Every psychiatrist has the obligation to inform patients of the possible risks of a course of treatment, including side effects, before they agree to participate. Informed consent is a core patient right according to the ethical guidelines of The American Medical Association, the American Psychiatric Association, and the American Psychological Association. Yet, in 25 years of clinical practice, most of it specializing in the treatment of hypomanic patients, I can't think of a single instance where a patient seemed adequately warned by their psychiatrist of the probable consequences of their medication. I've simply never heard a patient say: "The doctor warned me this might happen." Not surprisingly, a survey of bipolar patients found that 60% were dissatisfied with the amount of information they were given by their psychiatrists about potential side effects. Indeed, One study found that only 23% of psychiatrists documented warning patients about side effects. Another, asked psychiatric residents to describe the orientation they would give to a new medication patient and found that only 2.5% gave "adequate informed consent."
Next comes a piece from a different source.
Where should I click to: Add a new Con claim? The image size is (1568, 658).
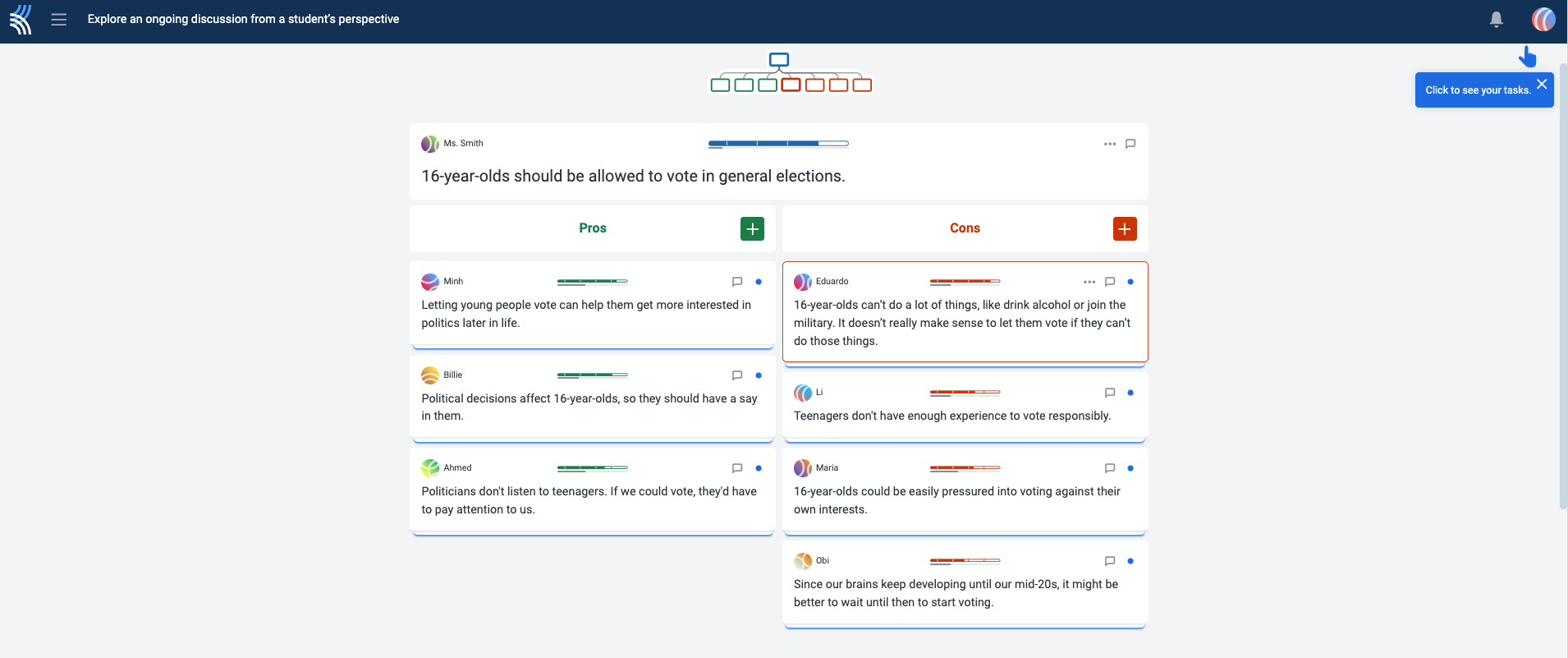point(1124,228)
Why would they be so negligent? Studies of attitudes among psychiatrists find they are reluctant to discuss side effects because they fear it will increase treatment resistance in patients who they believe are already prone to being non-compliant. One study noted that an "issue that adds to the complexity of the informed consent process for antipsychotic medications is psychiatrists' attitudes to the process. Some psychiatrists are concerned about the effect of disclosure on patient compliance and about whether disclosure is in patients' best interest." Such paternalistic reasoning is no excuse for violating patients' rights, and ironically it backfires, increasing the very non-compliance it seeks to avoid. Research shows that when you honestly discuss the costs and benefits of medication, including side effects, patients are MORE likely to be compliant. Failure to provide adequate informed consent is not only unethical but illegal in all 50 states. If the statistics from theses studies are even remotely correct–and my personal clinical experience strongly suggests that they are--we can only conclude that most psychiatrists break the law every day, and what looks like a doctor's office is really a crime scene.
Obviously, psychiatrists are not bad people. They simply have a fundamental misunderstanding of hypomania. Most patients labeled bipolar 2 are people of hypomanic temperament who were born that way, and have lived that way since they can remember. It is the source of their energy, creativity, productivity and identity. All they want is to be a better adjusted version of themselves. Trying to turn them into people of normal temperament is about as sensible and humane as trying to make a gay patient straight. And the results are equally damaging to their identity, relationships and moods. "Call it an identity crisis," wrote McManamy. "Was my old 'normal' really normal? And heaven help this 'new normal.' "If this is what true normal is," I hear from many, "then I want no part of it." Homosexuality is not an illness, but we treated it as such until the mid 1970s. I contend that hypomanics are the homosexuals of the 21st century. And someday we will recognize, as we have with gays, that psychiatry owes them a big apology.